Les données montrent aussi que les troubles sont plus fréquents chez les adolescents scolarisés en lycée professionnel ou en filière générale. Les chercheurs pointent du doigt les pressions académiques, les réseaux sociaux et les difficultés relationnelles comme des facteurs aggravants. « L’environnement scolaire et familial joue un rôle clé, mais la pandémie a clairement exacerbé ces problématiques », ajoute le rapport.
Un appel à une mobilisation urgente des pouvoirs publics
Face à l’ampleur de la crise, Santé publique France appelle à une mobilisation immédiate des acteurs institutionnels et associatifs. L’agence recommande notamment le renforcement des dispositifs de prévention en milieu scolaire, comme les cellules d’écoute psychologique, et une meilleure formation des enseignants et professionnels de santé. « Il est urgent d’agir pour éviter que cette crise ne s’aggrave davantage », déclare un responsable de Santé publique France. « Les jeunes ont besoin d’un accompagnement adapté, accessible et sans délai. »
Les associations, comme Nightline France ou Fil Santé Jeunes, saluent la publication de ces données mais rappellent que les moyens alloués restent insuffisants. « Les structures d’écoute sont saturées, et les délais d’attente pour consulter un psychologue sont souvent trop longs », souligne une représentante de l’association. « Sans un investissement massif, la situation va continuer de se dégrader. »
Cette situation laisse également planer des questions sur l’impact à long terme de la crise sanitaire.

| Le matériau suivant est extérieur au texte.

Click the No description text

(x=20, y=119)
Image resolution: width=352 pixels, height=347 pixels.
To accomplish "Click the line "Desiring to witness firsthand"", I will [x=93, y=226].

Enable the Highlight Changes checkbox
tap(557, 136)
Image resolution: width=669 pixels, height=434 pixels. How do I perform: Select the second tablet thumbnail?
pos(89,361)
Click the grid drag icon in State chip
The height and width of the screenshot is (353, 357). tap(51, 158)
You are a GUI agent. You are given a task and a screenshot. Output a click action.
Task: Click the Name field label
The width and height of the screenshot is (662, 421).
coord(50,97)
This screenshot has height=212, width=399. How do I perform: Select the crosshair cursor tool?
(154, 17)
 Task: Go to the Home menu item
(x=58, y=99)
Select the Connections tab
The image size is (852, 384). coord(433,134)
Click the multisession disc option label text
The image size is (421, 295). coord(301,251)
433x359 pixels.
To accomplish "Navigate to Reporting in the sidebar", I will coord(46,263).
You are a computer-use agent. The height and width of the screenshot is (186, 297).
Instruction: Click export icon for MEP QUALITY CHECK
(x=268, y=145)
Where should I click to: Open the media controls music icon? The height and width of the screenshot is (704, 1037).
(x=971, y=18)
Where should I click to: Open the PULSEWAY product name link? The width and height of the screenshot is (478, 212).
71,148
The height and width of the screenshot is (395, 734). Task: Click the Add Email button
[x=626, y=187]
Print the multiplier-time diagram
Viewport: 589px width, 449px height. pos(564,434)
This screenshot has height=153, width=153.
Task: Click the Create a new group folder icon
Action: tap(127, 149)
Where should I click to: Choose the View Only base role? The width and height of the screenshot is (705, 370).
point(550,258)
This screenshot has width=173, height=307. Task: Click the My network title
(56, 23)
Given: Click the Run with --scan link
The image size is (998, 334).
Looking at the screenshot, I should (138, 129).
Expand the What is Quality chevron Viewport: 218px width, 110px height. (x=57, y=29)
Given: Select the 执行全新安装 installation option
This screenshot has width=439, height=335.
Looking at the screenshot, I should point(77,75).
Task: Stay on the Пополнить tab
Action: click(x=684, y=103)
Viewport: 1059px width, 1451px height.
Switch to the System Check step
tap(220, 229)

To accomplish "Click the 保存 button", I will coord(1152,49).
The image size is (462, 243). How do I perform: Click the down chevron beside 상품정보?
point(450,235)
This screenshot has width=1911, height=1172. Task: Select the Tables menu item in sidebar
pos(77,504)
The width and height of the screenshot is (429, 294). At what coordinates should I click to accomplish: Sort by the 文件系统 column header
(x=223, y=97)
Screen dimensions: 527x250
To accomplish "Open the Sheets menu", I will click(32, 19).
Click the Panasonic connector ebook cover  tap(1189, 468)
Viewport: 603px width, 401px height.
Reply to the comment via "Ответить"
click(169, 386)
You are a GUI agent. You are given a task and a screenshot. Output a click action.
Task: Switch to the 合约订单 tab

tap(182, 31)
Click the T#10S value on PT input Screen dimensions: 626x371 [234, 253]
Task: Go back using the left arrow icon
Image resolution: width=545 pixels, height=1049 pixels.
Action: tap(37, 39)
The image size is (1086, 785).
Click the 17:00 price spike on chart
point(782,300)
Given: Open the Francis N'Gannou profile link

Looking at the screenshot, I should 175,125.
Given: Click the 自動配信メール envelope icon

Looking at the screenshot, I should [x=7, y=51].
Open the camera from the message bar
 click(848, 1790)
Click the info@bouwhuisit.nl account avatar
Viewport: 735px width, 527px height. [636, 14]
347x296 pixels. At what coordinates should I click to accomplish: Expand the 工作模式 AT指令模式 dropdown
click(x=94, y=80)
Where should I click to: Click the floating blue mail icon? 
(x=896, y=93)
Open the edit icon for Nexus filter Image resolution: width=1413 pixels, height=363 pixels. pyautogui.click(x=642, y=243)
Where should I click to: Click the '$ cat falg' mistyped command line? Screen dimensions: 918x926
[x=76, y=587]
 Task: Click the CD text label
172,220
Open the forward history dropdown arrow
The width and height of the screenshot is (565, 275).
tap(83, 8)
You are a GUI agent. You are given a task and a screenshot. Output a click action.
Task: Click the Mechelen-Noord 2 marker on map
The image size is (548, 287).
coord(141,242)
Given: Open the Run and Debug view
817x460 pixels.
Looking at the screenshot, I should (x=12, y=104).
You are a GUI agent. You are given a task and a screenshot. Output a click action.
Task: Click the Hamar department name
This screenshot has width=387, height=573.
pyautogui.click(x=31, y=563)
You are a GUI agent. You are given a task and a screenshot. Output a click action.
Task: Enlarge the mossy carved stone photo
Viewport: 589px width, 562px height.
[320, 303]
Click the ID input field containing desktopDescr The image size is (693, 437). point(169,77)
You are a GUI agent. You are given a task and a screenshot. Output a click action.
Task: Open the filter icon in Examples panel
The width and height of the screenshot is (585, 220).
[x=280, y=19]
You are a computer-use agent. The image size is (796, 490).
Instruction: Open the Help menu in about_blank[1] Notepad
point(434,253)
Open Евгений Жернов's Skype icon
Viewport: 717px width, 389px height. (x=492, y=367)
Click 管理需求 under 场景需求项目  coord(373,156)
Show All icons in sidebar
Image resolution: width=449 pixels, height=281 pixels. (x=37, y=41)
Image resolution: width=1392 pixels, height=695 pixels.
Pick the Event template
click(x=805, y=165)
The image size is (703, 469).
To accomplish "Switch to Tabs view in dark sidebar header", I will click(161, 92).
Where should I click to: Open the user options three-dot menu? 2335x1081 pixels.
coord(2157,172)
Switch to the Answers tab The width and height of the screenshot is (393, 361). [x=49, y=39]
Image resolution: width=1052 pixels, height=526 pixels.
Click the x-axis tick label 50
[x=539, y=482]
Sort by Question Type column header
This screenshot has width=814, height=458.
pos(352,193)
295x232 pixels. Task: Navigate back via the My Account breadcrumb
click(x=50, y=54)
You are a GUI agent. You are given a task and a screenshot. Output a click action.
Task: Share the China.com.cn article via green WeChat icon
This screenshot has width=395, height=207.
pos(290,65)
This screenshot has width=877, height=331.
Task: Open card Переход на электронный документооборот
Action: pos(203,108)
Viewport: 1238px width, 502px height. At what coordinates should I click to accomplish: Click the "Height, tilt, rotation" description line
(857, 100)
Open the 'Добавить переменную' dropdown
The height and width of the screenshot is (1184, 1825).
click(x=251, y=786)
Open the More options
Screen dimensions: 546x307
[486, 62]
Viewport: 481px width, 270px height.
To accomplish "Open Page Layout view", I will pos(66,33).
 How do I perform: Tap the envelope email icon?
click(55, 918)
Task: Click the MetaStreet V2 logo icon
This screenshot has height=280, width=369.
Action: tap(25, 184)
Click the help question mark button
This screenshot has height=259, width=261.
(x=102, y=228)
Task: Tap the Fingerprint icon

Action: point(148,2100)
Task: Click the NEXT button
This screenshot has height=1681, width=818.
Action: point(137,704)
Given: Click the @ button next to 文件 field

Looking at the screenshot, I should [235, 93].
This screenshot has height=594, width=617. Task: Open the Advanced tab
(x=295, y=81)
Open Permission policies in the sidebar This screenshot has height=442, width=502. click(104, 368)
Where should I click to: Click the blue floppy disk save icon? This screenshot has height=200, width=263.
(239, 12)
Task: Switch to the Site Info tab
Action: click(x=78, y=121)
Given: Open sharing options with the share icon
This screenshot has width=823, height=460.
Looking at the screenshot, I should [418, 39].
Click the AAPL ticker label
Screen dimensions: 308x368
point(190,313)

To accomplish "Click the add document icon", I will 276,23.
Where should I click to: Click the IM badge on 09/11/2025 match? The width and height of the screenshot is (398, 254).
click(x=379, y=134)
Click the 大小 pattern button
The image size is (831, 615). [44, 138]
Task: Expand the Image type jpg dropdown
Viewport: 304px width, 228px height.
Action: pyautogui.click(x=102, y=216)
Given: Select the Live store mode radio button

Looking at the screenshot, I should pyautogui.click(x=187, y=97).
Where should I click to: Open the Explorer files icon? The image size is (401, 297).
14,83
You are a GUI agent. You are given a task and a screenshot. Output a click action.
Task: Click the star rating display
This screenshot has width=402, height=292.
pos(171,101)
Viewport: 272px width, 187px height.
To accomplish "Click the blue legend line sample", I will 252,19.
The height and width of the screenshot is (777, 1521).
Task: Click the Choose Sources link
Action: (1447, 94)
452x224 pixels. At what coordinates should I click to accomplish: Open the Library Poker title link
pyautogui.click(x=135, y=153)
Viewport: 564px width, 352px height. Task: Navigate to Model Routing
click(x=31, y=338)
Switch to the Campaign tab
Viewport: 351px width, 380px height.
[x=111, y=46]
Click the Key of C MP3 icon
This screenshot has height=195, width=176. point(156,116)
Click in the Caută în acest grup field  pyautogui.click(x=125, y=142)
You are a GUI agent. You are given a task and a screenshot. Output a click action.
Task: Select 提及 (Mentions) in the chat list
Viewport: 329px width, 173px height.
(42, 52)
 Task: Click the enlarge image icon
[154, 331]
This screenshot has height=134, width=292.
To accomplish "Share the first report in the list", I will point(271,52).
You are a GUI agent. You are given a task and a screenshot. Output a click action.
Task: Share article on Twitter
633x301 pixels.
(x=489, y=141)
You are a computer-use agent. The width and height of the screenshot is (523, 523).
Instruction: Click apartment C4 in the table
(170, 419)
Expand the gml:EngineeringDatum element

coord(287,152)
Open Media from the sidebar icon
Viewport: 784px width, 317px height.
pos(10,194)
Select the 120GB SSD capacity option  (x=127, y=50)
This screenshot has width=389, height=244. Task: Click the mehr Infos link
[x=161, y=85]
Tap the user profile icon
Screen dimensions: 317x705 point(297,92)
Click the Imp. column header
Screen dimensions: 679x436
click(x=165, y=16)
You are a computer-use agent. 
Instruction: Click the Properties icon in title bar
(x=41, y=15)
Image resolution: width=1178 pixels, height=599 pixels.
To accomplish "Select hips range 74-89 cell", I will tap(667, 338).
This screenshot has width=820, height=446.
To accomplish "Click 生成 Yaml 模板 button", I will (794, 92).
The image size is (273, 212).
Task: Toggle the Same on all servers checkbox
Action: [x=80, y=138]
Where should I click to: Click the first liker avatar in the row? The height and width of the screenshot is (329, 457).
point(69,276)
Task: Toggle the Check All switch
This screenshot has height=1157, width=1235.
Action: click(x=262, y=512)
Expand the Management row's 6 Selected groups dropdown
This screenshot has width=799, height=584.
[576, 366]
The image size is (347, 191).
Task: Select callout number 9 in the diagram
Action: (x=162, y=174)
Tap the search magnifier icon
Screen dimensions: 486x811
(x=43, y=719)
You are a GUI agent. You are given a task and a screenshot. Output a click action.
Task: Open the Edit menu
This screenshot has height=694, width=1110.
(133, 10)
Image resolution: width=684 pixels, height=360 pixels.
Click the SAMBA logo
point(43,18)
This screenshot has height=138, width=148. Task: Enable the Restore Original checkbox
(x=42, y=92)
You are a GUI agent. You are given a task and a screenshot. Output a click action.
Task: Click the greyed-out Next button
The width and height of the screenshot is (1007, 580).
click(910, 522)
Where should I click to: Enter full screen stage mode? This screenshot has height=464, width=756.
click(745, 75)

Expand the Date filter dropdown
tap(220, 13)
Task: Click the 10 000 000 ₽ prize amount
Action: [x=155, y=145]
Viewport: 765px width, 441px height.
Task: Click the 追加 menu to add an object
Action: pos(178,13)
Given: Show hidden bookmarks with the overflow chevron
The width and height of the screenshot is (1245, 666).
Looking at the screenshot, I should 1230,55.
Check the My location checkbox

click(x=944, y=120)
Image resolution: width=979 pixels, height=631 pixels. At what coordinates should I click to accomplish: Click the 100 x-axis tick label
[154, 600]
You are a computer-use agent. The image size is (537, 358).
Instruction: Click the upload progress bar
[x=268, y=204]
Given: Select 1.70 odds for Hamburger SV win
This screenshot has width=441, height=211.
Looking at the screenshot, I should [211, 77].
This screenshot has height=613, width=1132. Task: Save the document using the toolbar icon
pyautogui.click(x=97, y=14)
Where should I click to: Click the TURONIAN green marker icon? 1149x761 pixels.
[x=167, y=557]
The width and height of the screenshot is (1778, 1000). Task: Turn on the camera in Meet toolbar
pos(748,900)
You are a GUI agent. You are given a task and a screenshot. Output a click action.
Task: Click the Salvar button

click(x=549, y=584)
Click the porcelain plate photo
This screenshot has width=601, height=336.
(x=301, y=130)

Les experts s’interrogent : la dégradation observée depuis 2020 est-elle temporaire ou structurelle ? Les prochains mois seront déterminants pour évaluer l’efficacité des mesures mises en place.
Selon les experts, plusieurs facteurs se combinent : les pressions scolaires et sociales, l’impact de la crise sanitaire, l’exposition aux réseaux sociaux et les inégalités socio-économiques. Santé publique France souligne également le rôle des troubles relationnels et familiaux, ainsi que l’accès limité aux soins psychologiques, notamment pour les jeunes issus de milieux défavorisés.